→ **WORK INSTRUCTION**
Please print nothing but the lines from the one containing "You are a computer-use" to the final line below, exactly, and no pictures.

→ **PROVIDED RECORDS**
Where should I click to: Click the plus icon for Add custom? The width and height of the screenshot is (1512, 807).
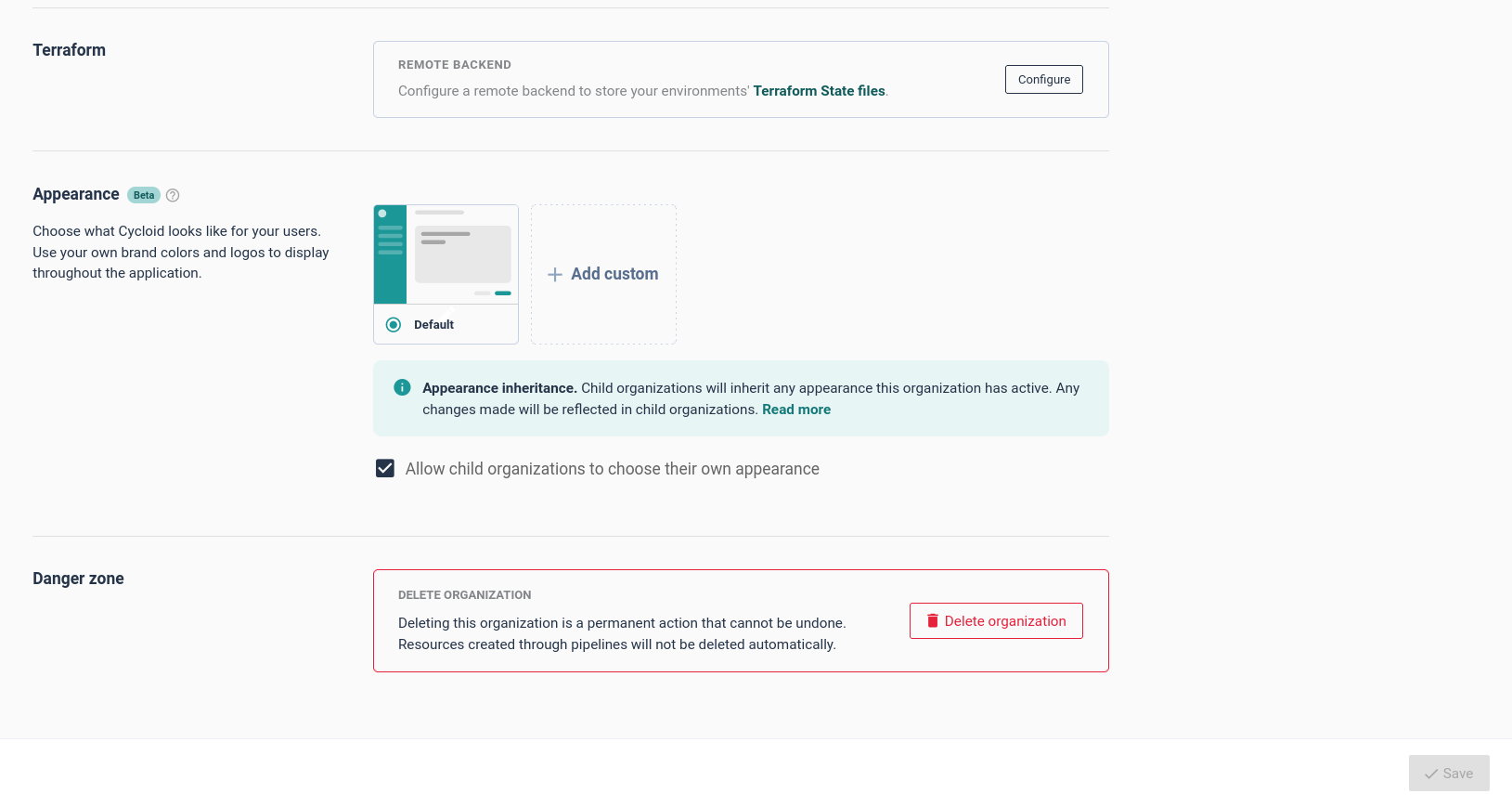click(555, 275)
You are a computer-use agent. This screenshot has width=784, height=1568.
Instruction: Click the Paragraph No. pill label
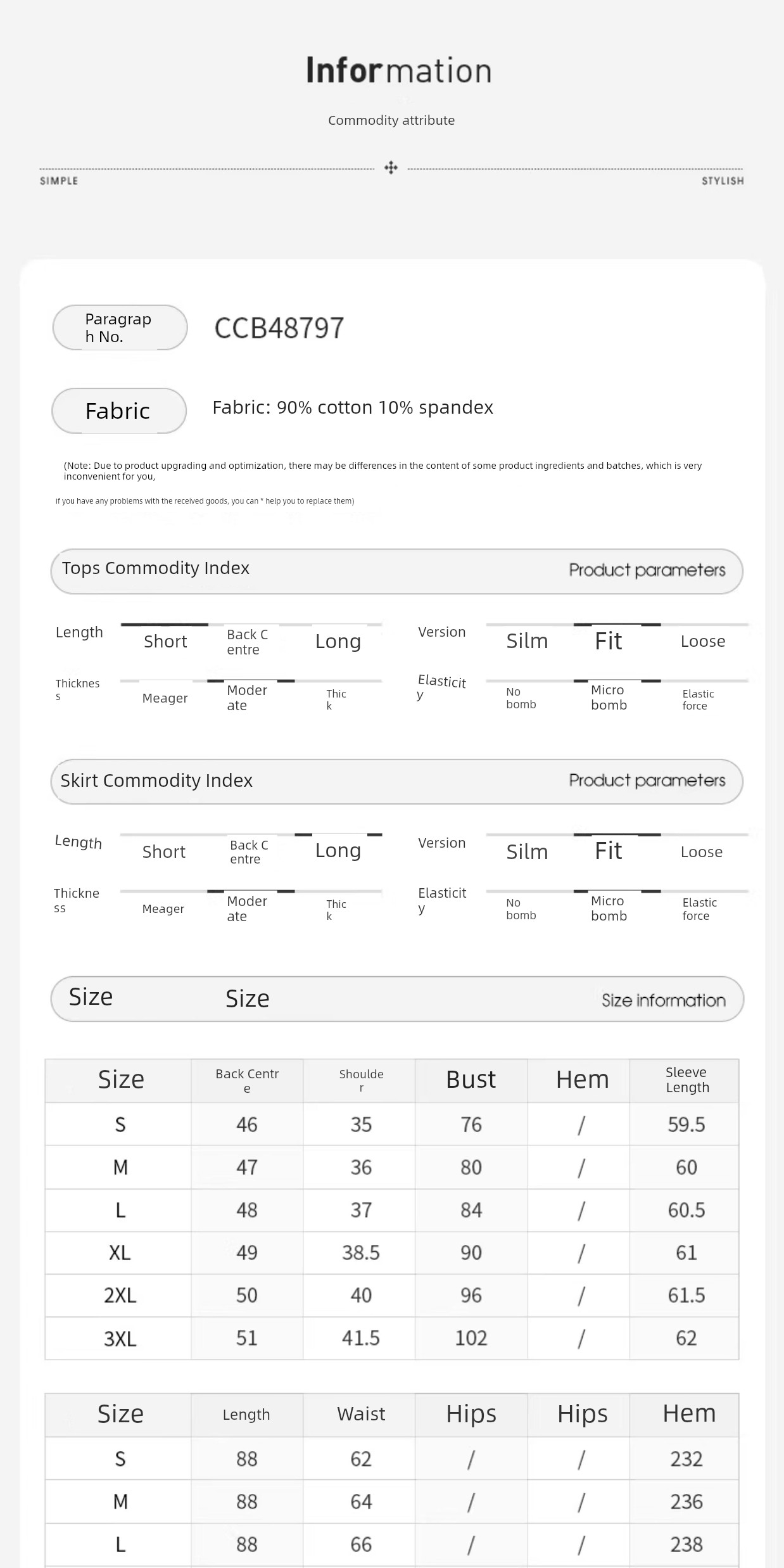120,328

→ **TASK OUTPUT**
You are a computer-use agent. This screenshot has width=784, height=1568.
Instruction: Click the Paragraph No. pill label
120,328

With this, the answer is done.